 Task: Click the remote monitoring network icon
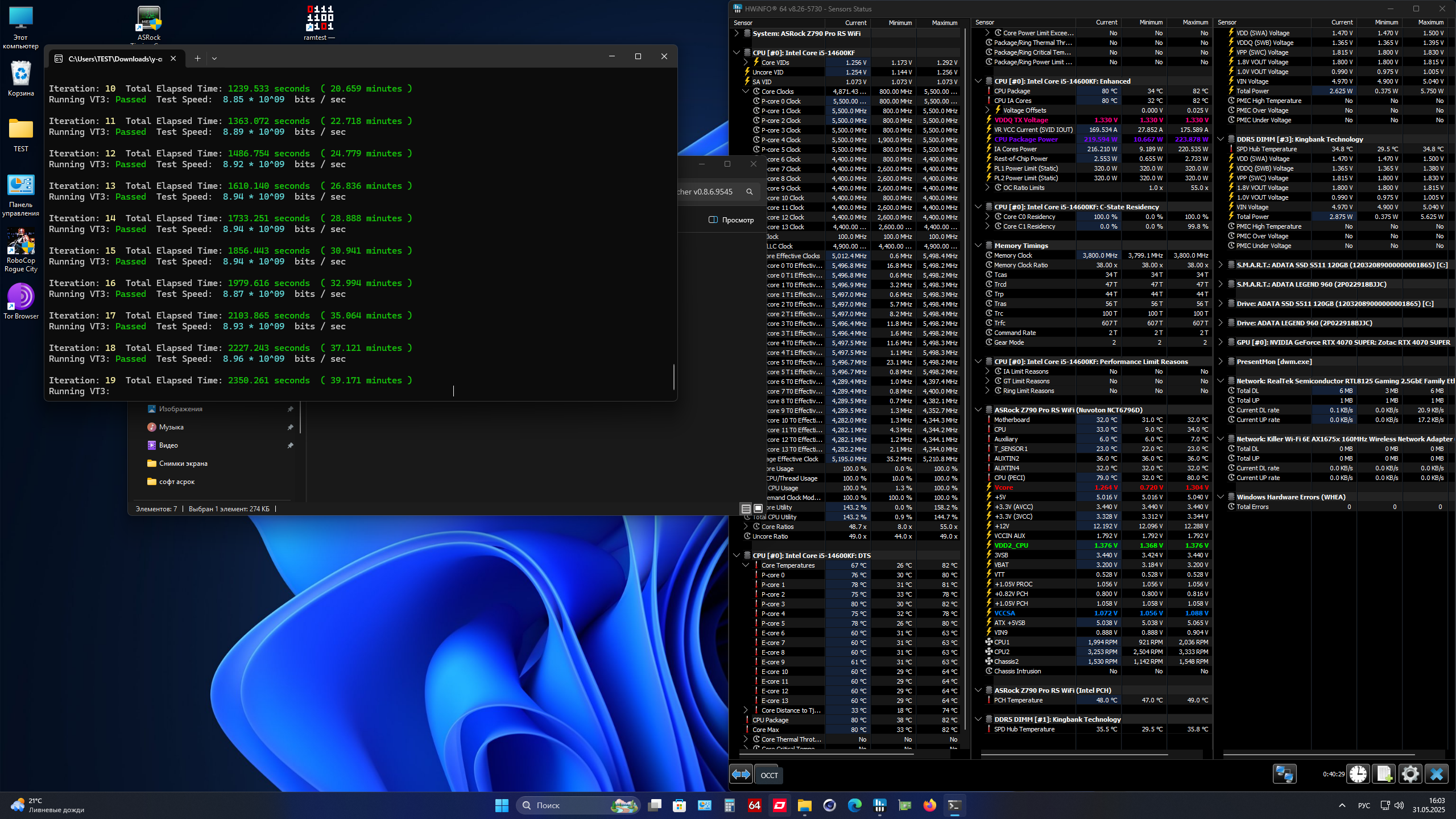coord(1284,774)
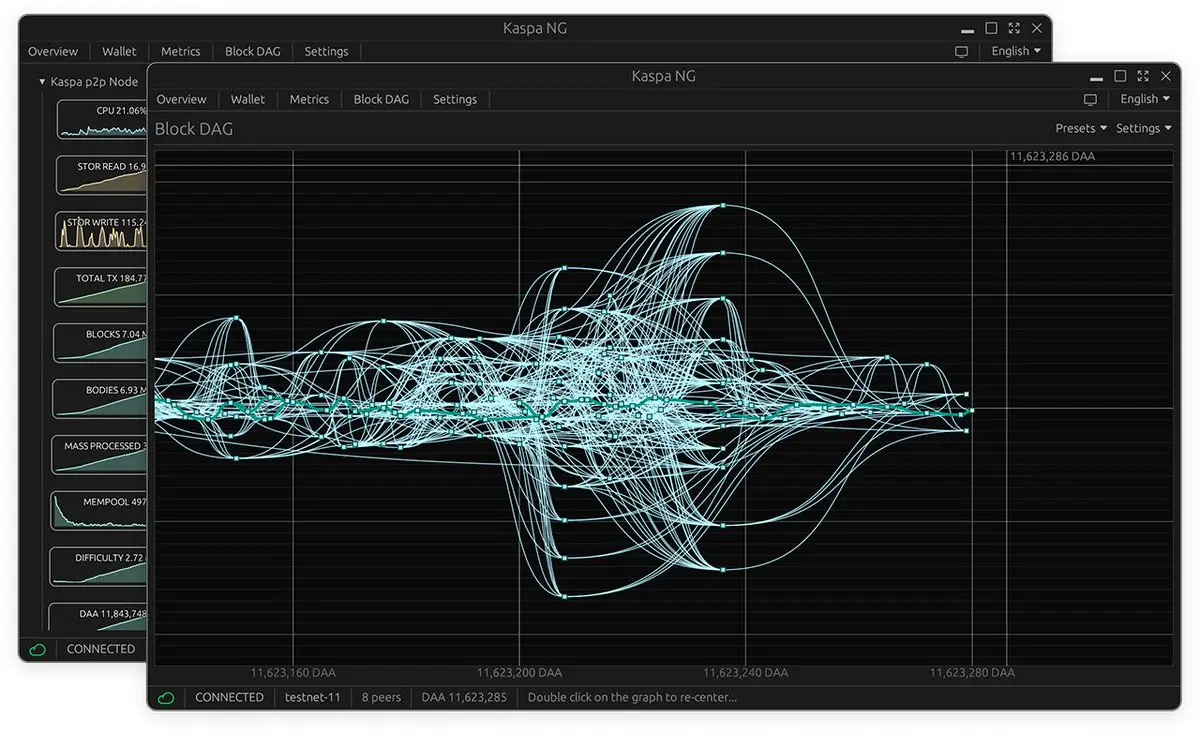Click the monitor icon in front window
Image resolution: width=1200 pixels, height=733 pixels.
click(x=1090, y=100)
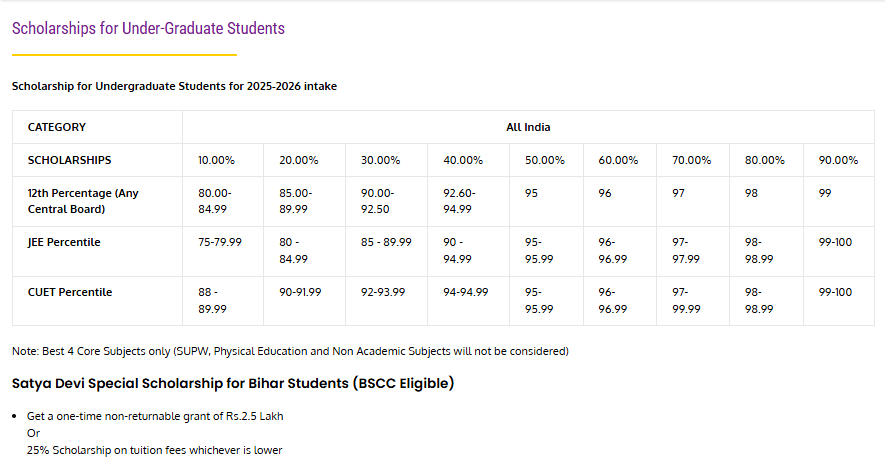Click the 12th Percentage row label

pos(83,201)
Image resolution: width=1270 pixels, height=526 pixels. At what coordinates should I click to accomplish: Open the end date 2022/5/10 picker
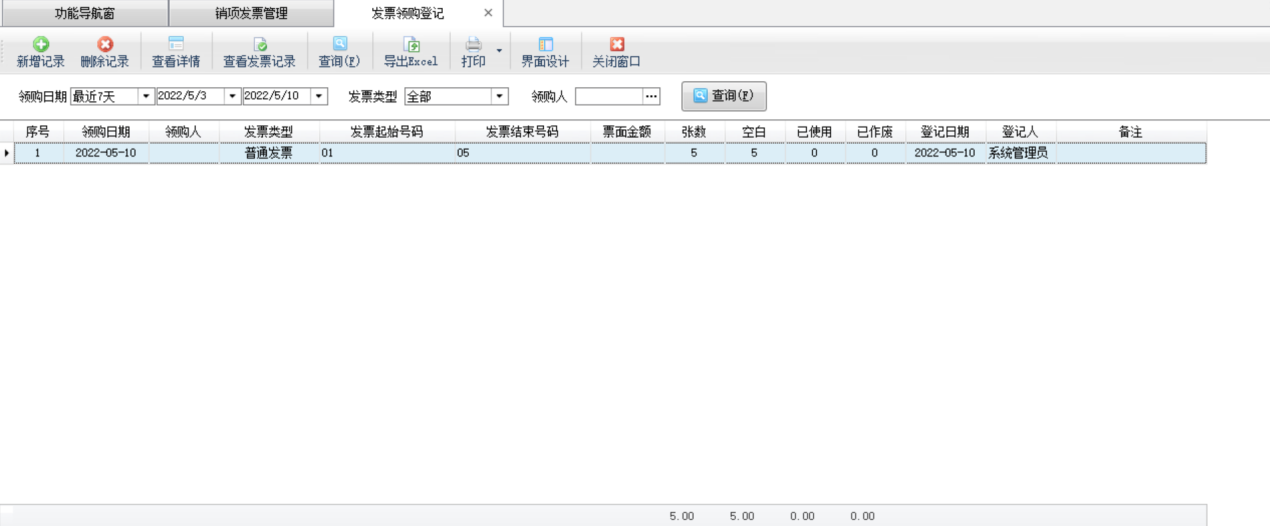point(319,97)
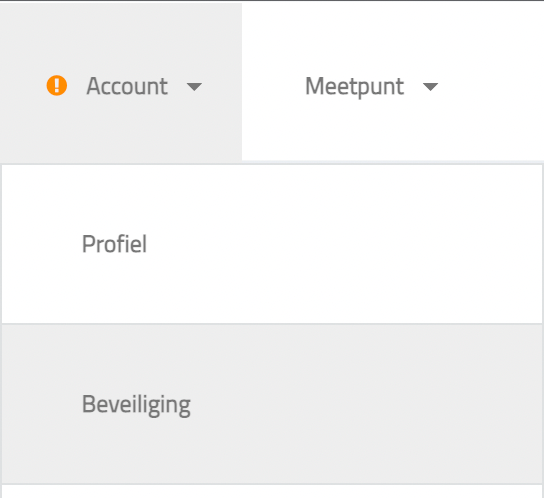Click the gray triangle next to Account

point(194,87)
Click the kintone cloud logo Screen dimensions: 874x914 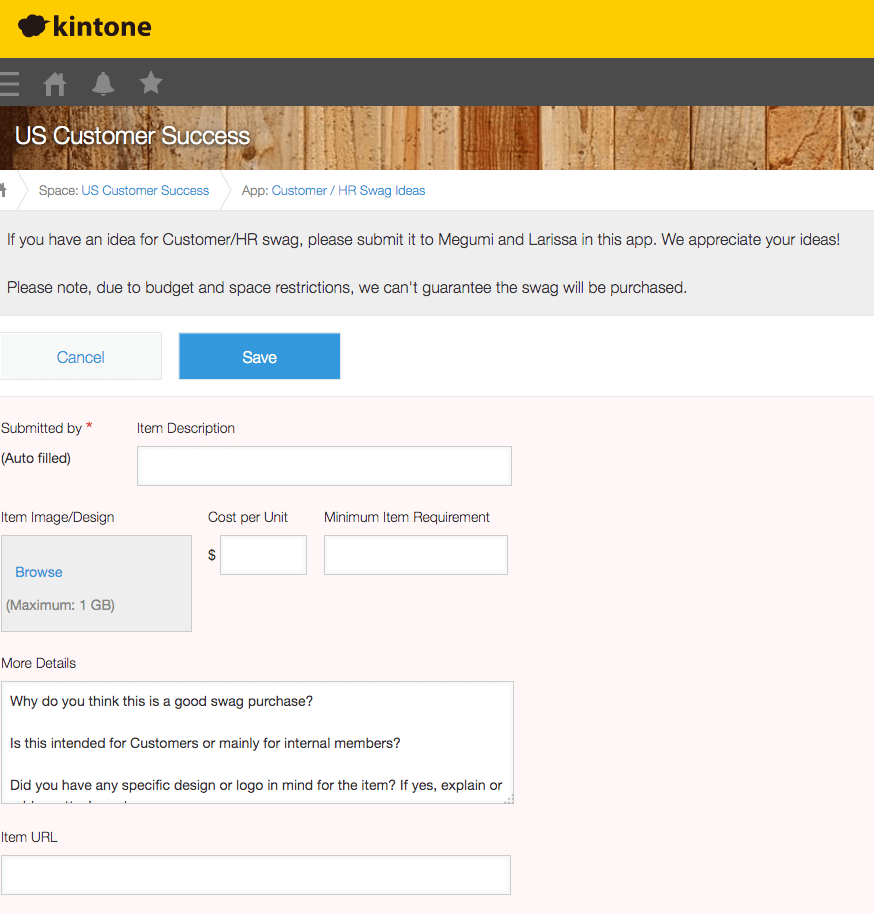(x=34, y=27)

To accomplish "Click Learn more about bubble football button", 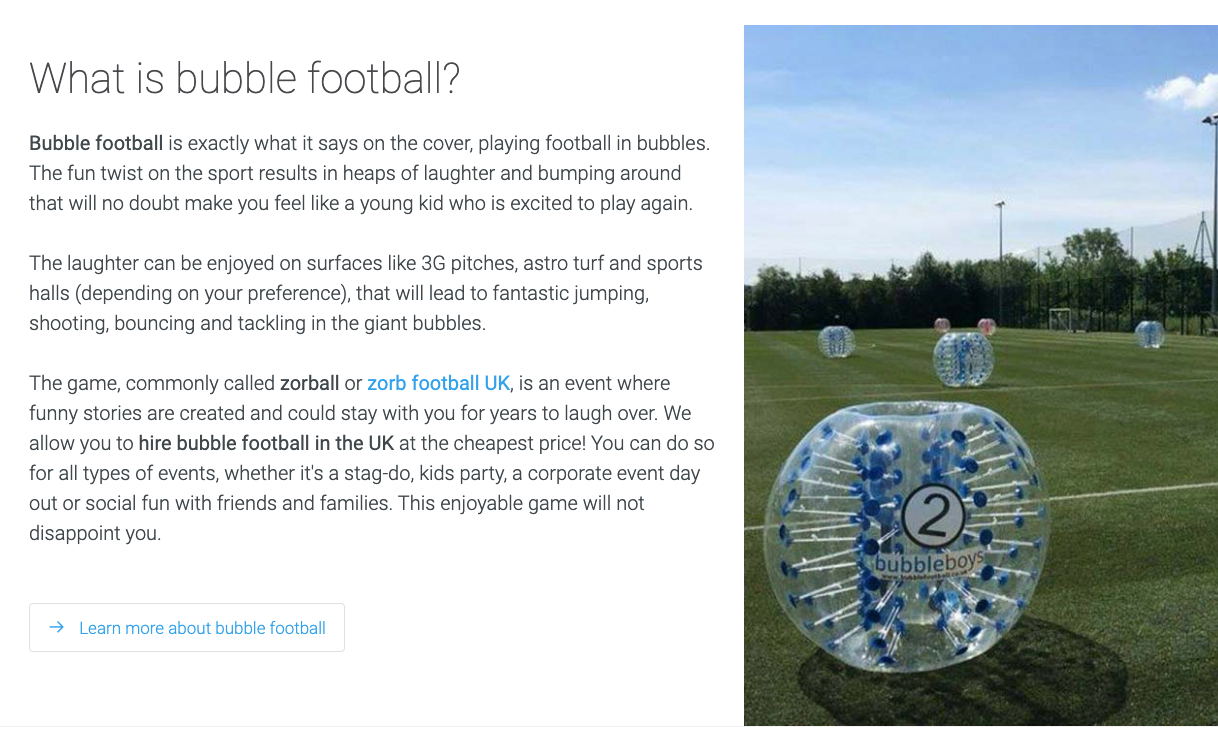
□ □ □ □ □ □ □
### Yapılacak iş
Yukarıdaki öğelerde "pixels" dizesini içeren satırları bulun ve her birini olduğu gibi kopyalayın.

### Görev yanıtı
Image resolution: width=1200 pixels, height=733 pixels.
Image resolution: width=1270 pixels, height=526 pixels. At what coordinates should I click to accomplish: Open the end date 2022/5/10 picker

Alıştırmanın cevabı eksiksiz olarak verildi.